━━ Entries provided ━━
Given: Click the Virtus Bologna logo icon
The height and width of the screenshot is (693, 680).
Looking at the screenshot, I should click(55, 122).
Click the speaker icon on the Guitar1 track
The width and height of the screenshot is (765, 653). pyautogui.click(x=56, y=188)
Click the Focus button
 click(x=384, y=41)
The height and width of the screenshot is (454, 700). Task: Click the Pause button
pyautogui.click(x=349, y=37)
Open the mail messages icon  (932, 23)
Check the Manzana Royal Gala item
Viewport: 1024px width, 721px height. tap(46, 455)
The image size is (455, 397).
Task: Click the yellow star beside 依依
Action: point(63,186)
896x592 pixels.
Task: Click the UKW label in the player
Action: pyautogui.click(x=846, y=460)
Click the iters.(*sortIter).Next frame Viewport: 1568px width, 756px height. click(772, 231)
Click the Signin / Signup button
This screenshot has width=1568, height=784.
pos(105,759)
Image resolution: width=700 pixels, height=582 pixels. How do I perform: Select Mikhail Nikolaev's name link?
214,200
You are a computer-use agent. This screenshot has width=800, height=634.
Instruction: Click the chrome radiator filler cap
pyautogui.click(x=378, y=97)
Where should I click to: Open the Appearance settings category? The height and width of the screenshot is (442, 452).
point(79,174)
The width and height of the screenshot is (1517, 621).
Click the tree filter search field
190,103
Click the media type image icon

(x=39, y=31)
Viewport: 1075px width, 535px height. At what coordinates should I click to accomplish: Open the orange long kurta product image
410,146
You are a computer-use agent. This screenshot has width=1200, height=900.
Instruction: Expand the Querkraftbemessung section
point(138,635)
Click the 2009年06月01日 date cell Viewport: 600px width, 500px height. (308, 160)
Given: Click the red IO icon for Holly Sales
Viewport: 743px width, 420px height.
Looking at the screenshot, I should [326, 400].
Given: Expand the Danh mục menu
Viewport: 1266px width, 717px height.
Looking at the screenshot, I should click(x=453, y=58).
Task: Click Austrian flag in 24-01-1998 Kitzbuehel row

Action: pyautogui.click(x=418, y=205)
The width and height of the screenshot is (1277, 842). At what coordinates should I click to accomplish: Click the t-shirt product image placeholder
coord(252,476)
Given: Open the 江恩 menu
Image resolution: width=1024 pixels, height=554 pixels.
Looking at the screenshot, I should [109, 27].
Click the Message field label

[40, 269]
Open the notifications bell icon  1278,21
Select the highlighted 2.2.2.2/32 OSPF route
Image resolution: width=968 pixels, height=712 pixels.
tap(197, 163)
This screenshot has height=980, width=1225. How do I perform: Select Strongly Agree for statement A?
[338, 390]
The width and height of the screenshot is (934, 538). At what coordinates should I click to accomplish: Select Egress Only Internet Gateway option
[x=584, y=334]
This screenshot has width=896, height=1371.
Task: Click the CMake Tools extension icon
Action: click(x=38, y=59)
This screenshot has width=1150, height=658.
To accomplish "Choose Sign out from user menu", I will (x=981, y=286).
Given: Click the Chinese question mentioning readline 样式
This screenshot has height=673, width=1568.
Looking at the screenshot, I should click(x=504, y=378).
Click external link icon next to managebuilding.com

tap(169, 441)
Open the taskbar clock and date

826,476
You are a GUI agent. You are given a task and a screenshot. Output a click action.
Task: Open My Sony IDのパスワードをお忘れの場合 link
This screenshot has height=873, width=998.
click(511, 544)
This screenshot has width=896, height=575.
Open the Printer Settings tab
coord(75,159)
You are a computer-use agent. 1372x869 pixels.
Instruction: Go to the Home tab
━━━
Using the records above, output exactly the lines from the first through the line that contains "Open the mail", with both of those included.

Result of this exercise ->
Given: Click the Virtus Bologna logo icon
The height and width of the screenshot is (693, 680).
Looking at the screenshot, I should click(55, 122).
Click the speaker icon on the Guitar1 track
The width and height of the screenshot is (765, 653). pyautogui.click(x=56, y=188)
Click the Focus button
 click(x=384, y=41)
The height and width of the screenshot is (454, 700). Task: Click the Pause button
pyautogui.click(x=349, y=37)
Open the mail messages icon  (932, 23)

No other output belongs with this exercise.